[[ Data provided, beginning ]]
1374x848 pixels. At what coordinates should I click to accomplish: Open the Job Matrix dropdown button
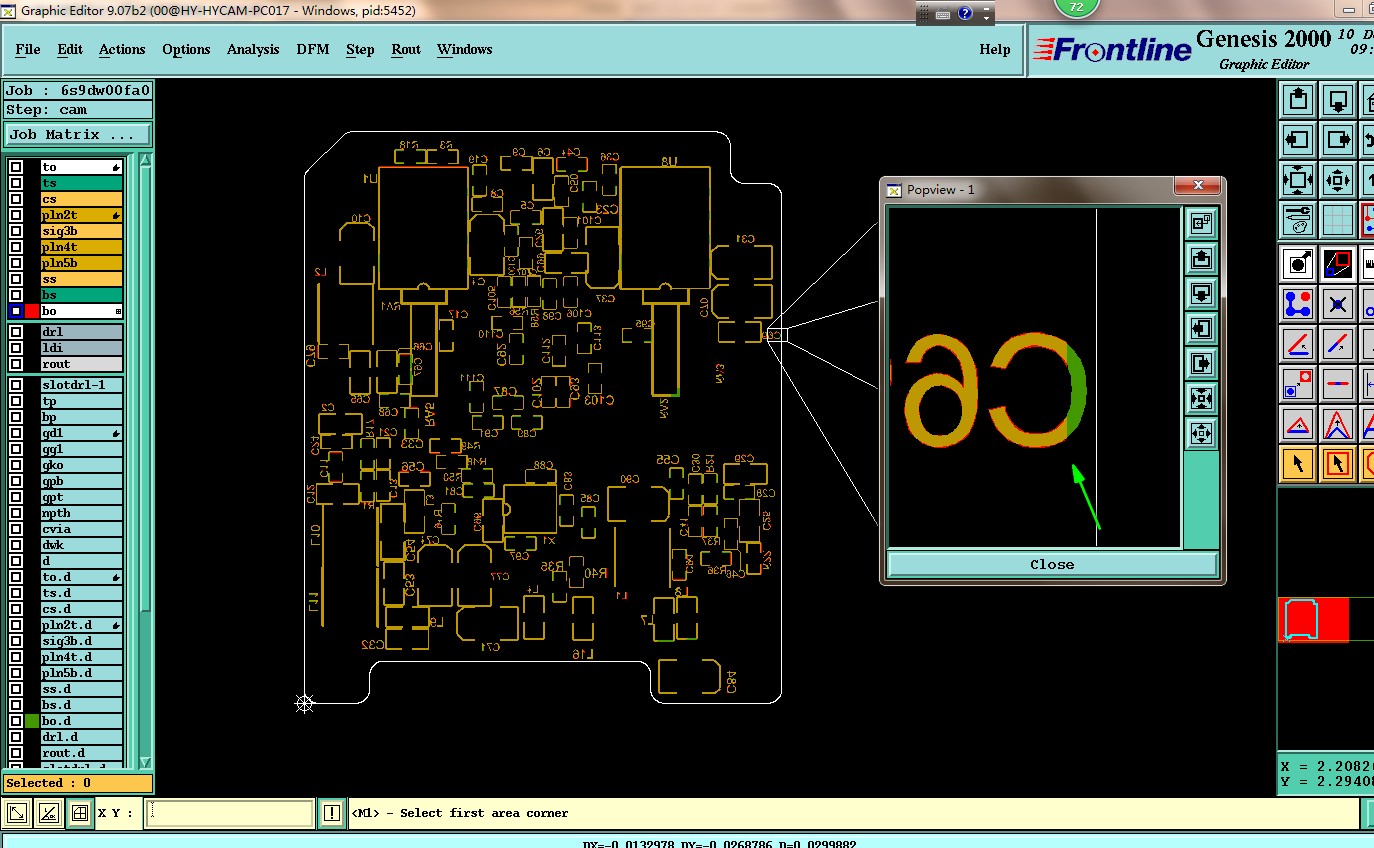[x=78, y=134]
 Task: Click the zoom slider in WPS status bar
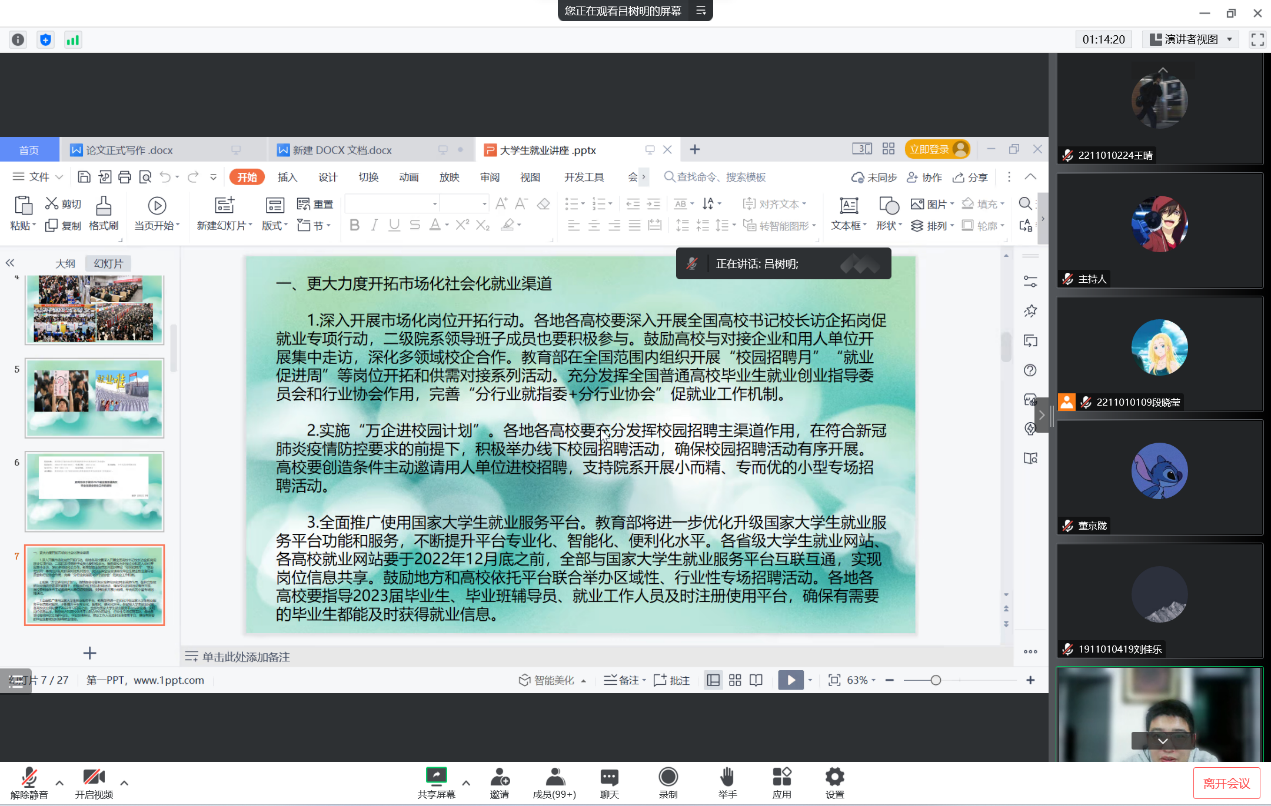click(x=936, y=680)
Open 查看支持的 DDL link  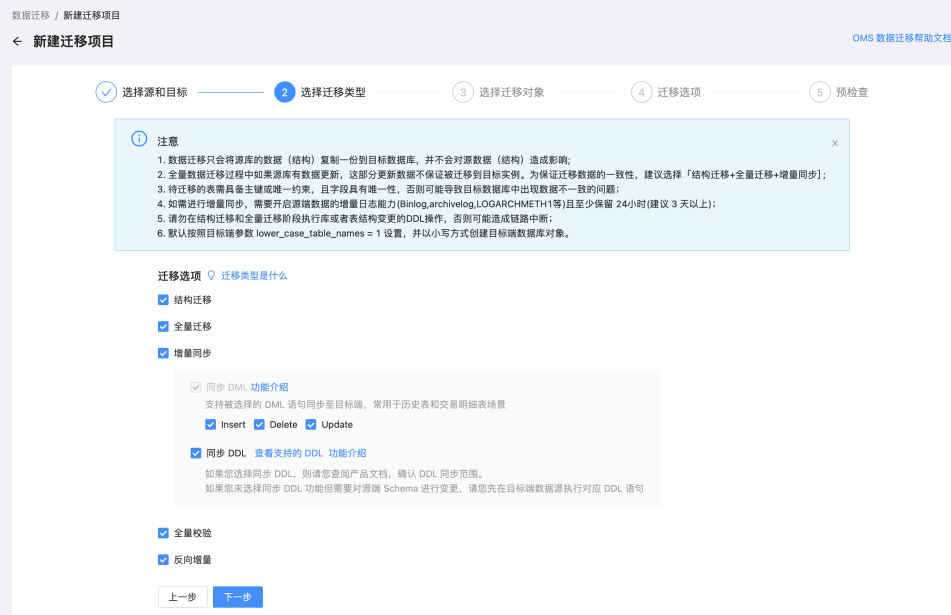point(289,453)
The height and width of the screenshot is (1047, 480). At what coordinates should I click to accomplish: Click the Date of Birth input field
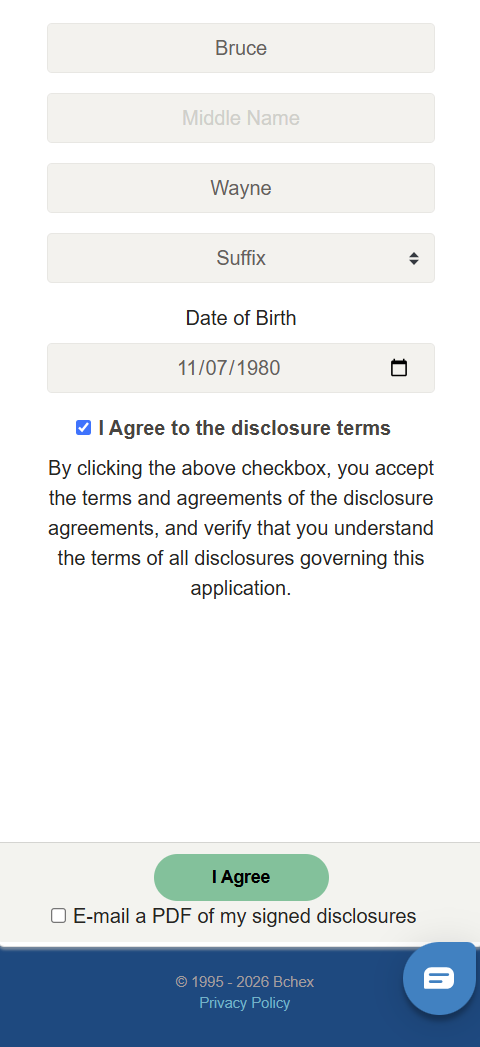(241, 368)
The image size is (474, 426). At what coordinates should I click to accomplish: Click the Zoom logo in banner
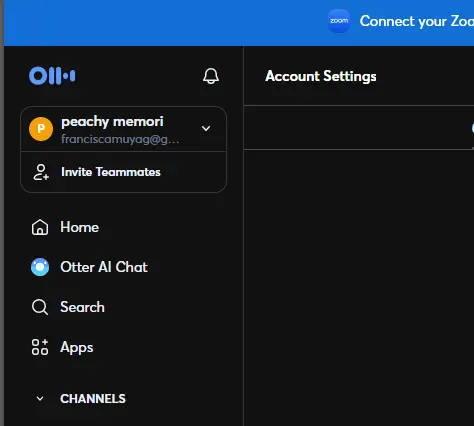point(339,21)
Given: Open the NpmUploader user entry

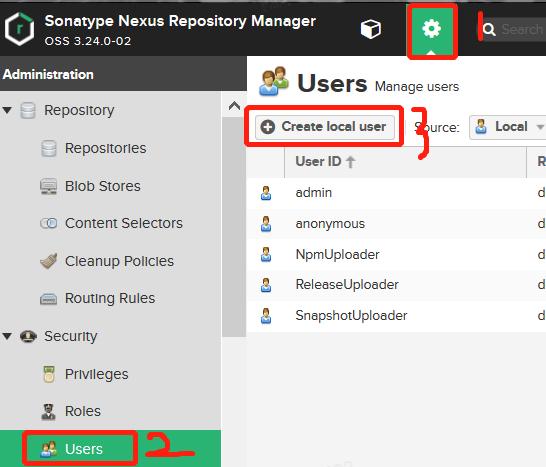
[[ Data provided, end ]]
▶ **Task brief**: The output should hold only the lines from the one containing "The height and" through the last line of the listing, reproduced exactly, pictures omitted.

▶ **Result**:
The height and width of the screenshot is (1047, 480). At what coordinates should I click to accomplish: Click the Date of Birth input field
(241, 368)
The image size is (474, 426). At what coordinates should I click to accomplish: Click the Zoom logo in banner
point(339,21)
Given: Open the NpmUploader user entry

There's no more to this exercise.